I have tons of log files with data at the beginning for example 202506272215_blabla on S3 I can use prefix as substring, basically I can get all files for this day by my_folder/20250627* but it's not working in obstore.

object_store supports substring-based prefix listing in its PaginatedListStore API. So if I use that and provide my own pagination -> stream conversion, then I should be able to essentially match the current list API.

However, this PaginatedListStore is only implemented for S3, Azure, and GCS. It's not implemented for HTTPStore or LocalStore, because those don't have a concept of pagination. See apache/arrow-rs-object-store#388.

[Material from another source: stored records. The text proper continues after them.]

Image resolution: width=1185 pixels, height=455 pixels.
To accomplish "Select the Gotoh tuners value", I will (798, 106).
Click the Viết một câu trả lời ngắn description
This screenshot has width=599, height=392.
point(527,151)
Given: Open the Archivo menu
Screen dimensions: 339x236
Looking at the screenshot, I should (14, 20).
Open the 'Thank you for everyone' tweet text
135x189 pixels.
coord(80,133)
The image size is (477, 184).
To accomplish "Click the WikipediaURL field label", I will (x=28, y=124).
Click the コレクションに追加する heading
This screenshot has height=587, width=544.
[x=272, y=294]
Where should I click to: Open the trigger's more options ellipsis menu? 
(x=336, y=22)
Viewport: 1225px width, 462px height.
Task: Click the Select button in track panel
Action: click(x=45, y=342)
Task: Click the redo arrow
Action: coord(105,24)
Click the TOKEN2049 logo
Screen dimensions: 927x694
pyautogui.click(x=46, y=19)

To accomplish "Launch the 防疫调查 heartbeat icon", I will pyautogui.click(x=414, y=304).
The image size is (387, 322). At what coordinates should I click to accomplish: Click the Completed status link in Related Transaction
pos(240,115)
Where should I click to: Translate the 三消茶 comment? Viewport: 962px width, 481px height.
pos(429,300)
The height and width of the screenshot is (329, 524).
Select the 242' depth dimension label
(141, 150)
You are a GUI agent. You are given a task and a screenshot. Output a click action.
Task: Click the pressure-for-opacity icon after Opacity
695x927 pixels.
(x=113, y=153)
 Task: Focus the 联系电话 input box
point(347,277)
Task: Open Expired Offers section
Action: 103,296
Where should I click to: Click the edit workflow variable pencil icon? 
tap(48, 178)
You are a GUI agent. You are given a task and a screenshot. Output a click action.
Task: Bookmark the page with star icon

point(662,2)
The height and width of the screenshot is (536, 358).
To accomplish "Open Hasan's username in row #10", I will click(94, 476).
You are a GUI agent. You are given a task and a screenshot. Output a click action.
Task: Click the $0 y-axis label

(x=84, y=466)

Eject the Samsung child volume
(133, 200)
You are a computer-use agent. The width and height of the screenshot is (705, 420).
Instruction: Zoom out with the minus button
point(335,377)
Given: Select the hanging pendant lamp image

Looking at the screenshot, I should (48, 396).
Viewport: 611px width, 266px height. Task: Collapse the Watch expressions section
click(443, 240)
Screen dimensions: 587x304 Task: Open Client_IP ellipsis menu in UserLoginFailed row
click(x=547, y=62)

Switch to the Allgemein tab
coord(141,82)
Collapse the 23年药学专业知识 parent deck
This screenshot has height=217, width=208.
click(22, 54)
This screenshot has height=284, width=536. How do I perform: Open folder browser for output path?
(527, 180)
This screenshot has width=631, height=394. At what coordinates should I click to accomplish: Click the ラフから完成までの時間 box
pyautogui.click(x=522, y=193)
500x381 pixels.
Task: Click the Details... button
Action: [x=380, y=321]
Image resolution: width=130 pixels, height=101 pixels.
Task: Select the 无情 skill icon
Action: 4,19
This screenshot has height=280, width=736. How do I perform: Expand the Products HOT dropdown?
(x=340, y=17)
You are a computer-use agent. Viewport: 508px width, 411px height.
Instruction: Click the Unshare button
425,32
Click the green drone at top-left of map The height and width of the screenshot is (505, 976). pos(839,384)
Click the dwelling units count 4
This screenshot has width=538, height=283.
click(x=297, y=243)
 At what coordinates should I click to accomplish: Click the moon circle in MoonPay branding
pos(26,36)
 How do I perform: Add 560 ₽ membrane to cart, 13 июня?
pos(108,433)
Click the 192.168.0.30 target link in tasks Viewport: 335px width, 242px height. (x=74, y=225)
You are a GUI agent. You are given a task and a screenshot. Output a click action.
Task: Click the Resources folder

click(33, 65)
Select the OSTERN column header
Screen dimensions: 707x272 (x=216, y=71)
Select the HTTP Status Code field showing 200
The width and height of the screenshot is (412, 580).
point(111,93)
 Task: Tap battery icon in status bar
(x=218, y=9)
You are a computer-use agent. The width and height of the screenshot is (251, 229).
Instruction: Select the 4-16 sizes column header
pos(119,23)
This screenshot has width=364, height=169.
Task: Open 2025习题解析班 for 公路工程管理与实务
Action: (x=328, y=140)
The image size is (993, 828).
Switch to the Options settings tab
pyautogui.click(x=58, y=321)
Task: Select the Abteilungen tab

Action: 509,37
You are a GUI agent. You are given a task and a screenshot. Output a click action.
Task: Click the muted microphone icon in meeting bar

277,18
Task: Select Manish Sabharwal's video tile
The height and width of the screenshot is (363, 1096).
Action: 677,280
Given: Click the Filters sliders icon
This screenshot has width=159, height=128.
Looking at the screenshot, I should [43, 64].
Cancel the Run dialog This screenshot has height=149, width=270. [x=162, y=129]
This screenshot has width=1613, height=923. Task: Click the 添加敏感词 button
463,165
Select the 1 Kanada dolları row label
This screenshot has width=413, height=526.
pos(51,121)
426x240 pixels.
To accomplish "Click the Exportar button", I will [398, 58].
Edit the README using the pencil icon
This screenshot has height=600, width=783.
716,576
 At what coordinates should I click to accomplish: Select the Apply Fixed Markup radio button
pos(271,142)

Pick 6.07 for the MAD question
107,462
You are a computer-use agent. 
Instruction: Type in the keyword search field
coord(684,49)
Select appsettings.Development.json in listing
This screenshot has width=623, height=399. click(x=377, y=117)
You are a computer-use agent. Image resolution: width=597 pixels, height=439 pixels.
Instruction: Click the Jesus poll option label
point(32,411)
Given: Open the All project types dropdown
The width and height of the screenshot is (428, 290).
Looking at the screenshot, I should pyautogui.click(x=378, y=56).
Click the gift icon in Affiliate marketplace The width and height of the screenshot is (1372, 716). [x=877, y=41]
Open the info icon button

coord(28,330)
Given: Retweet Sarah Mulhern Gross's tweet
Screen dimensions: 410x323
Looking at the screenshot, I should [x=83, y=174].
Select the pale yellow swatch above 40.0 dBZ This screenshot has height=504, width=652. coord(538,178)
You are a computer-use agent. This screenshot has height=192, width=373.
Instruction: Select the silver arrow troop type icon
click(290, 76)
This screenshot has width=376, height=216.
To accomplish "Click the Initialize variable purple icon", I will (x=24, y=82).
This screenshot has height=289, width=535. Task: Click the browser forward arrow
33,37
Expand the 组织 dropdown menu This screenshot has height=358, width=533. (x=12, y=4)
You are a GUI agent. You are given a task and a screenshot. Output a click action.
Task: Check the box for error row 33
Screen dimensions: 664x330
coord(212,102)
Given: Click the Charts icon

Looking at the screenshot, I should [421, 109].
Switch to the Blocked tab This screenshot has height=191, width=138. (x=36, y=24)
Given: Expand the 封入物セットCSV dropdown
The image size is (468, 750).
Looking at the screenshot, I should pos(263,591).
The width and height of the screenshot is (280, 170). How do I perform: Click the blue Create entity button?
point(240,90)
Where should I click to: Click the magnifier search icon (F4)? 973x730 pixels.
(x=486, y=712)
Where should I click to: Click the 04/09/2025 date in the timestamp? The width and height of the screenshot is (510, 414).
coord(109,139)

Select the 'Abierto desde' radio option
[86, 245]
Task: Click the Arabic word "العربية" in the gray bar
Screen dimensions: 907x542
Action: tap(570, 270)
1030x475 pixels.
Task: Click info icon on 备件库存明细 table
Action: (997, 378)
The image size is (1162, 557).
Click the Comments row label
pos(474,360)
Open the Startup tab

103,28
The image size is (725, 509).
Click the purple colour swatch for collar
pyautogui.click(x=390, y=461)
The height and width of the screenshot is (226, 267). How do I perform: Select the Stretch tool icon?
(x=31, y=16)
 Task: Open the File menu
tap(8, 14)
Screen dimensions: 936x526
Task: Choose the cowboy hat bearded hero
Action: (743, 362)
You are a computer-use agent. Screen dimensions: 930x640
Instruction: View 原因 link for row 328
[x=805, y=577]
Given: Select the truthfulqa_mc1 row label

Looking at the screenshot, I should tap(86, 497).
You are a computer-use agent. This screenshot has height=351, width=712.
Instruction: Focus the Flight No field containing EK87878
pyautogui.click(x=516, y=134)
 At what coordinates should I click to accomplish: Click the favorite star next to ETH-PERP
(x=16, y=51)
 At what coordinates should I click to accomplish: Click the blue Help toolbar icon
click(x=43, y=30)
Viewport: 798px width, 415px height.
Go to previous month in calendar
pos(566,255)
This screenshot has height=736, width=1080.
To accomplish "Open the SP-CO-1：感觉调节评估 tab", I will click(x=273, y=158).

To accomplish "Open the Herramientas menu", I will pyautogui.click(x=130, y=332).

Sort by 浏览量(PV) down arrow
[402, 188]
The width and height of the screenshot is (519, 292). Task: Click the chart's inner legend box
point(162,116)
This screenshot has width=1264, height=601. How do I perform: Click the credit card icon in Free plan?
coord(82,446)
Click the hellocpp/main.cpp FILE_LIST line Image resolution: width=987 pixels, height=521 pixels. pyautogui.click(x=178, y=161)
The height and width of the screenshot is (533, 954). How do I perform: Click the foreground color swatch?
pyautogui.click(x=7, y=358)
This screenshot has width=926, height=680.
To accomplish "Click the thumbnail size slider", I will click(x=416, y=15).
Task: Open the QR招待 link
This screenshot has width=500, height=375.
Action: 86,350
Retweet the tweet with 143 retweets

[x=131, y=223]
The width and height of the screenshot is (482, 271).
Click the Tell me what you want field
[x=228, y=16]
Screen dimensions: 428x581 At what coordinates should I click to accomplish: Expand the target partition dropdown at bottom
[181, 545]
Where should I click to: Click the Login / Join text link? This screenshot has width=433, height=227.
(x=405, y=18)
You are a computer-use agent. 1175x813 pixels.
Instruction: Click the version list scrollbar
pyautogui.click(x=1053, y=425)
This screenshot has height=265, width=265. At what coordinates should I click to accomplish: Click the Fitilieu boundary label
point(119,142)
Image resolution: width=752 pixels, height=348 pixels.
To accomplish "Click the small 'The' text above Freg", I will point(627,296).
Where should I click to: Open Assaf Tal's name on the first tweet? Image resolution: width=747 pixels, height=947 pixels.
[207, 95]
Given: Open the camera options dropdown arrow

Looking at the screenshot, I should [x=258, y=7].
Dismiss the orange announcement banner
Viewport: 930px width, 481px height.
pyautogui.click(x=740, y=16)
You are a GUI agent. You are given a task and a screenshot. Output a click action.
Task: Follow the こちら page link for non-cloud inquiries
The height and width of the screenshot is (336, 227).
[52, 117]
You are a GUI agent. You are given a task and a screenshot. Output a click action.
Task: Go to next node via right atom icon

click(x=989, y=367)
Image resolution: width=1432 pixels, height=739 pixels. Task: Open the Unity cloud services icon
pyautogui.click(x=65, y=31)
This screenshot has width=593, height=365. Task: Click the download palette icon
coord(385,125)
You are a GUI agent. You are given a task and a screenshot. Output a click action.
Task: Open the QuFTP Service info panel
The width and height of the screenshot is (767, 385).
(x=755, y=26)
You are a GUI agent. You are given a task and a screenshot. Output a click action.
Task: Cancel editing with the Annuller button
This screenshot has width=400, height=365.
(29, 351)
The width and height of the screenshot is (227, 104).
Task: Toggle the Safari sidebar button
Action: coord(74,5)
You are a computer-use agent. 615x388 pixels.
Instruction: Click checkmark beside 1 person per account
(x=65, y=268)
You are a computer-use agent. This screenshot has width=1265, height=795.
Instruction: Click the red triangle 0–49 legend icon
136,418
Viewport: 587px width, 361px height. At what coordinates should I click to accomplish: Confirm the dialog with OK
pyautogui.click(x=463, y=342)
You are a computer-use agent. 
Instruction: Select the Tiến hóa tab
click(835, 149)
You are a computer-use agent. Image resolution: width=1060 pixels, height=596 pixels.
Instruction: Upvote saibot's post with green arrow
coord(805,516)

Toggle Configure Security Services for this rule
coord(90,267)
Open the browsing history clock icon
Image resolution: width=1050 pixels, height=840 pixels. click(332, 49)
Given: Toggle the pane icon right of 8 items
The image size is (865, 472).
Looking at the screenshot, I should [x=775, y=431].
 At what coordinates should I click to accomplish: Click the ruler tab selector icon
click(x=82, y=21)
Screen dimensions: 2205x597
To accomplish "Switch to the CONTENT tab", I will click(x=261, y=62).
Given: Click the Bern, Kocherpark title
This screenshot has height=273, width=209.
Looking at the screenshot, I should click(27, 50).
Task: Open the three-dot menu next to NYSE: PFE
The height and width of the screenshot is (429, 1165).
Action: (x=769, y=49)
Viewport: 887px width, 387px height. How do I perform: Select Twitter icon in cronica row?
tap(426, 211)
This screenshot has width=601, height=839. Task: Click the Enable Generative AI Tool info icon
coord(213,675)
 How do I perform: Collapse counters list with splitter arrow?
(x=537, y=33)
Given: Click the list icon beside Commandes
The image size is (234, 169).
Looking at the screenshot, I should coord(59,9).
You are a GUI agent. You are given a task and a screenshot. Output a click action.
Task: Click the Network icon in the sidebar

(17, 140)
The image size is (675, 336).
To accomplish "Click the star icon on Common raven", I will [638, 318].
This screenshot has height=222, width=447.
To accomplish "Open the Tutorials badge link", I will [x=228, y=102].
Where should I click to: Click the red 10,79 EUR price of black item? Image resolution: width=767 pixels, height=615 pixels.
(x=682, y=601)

This means that to support ...


... or, better idea, in obstore.list we:

  • Avoid type erasure, so instead of bringing in an Arc<dyn ObjectStore>, we have essentially an enum of the different stores
  • Implement S3/GCS/Azure via PaginatedListStore, to support efficient querying of substring prefix
  • Implement LocalStore/HTTPStore via a transform on the stream from ObjectStore::list, so that we never materialize the entire stream
    • That would mean removing this implementation of PaginatedListStore
    • Keep fetching the stream until a batch with valid responses exist, so that we don't return empty batches.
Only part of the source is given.